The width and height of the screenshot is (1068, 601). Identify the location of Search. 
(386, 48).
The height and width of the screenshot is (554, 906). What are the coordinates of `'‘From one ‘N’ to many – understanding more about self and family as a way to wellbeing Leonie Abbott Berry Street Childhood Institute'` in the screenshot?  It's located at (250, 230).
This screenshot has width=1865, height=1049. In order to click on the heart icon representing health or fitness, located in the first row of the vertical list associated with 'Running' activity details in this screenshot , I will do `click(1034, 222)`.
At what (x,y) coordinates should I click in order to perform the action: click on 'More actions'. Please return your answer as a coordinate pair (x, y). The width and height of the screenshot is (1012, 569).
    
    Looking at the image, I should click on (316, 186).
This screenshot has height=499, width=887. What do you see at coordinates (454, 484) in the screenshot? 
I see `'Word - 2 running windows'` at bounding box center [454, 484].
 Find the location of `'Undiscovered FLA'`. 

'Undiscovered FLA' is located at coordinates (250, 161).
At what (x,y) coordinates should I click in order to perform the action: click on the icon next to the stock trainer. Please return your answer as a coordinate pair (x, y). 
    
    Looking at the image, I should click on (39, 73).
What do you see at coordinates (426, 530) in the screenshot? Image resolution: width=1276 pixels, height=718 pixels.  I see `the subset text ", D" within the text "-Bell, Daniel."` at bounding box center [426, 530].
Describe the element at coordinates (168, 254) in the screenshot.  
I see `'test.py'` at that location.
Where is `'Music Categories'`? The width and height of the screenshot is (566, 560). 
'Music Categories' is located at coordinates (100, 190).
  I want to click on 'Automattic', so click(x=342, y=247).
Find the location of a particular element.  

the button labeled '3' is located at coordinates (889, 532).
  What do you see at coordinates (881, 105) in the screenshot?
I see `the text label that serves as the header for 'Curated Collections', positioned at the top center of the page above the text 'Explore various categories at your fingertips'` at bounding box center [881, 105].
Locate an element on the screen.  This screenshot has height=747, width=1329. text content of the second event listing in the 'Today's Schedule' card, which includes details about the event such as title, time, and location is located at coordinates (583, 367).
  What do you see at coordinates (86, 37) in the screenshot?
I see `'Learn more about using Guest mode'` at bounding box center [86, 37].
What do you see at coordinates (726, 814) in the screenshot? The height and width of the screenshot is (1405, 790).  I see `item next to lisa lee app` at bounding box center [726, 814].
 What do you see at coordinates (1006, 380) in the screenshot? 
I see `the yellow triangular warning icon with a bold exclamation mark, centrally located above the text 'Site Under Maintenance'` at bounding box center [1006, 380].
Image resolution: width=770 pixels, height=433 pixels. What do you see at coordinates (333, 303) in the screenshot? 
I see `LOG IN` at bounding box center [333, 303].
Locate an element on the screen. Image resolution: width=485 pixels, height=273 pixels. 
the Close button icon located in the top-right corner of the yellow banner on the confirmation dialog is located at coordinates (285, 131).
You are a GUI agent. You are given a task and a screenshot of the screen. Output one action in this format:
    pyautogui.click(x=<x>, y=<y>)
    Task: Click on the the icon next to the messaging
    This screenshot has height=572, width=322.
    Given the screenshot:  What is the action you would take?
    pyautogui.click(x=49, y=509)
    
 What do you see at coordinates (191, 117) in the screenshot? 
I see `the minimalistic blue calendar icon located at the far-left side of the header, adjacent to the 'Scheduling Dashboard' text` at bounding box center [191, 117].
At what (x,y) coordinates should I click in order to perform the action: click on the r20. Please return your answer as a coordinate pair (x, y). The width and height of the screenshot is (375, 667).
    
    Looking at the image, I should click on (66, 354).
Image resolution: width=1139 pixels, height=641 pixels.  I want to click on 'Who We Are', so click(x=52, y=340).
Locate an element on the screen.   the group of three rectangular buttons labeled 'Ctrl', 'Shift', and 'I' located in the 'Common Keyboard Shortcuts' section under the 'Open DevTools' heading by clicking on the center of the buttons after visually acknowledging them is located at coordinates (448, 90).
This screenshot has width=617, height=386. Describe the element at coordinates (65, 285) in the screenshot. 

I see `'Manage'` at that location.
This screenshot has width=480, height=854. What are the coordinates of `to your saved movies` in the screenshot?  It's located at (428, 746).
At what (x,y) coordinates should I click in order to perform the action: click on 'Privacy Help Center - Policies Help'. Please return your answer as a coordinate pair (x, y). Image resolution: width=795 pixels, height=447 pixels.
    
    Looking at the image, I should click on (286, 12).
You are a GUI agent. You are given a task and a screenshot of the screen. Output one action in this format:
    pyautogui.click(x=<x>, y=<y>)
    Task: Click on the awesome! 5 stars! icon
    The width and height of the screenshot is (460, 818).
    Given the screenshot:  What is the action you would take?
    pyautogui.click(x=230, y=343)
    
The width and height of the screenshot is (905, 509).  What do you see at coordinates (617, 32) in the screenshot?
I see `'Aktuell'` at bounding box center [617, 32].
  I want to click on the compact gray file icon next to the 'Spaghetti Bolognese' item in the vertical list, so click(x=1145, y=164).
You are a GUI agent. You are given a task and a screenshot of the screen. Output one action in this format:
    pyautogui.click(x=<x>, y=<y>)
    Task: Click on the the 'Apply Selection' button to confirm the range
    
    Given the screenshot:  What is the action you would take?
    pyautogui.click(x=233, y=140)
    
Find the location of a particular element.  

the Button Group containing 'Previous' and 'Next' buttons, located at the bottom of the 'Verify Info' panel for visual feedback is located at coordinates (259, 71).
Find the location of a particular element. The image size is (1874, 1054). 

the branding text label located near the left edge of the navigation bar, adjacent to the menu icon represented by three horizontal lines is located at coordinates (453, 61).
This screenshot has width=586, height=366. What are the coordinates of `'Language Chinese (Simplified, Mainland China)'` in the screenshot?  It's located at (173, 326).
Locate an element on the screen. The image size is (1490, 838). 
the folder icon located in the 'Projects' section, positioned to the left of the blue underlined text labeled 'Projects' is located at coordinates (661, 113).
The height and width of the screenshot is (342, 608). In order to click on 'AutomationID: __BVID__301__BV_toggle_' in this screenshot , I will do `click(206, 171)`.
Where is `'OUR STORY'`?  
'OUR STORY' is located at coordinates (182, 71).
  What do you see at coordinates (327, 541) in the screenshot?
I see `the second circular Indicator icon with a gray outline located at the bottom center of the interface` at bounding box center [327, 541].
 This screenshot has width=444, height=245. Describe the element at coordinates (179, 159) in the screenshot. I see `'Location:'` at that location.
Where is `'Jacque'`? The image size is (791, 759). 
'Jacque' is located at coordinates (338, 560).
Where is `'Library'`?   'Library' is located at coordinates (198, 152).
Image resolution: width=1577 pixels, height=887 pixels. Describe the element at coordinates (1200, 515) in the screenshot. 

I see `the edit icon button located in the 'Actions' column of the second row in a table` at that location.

### Task directions
Reproduce the listing above word for word, from the line containing "is (375, 667)." to the line containing "Image resolution: width=1139", both included.

### Task output
At what (x,y) coordinates should I click in order to perform the action: click on the r20. Please return your answer as a coordinate pair (x, y). The width and height of the screenshot is (375, 667).
    
    Looking at the image, I should click on (66, 354).
Image resolution: width=1139 pixels, height=641 pixels.  I want to click on 'Who We Are', so click(x=52, y=340).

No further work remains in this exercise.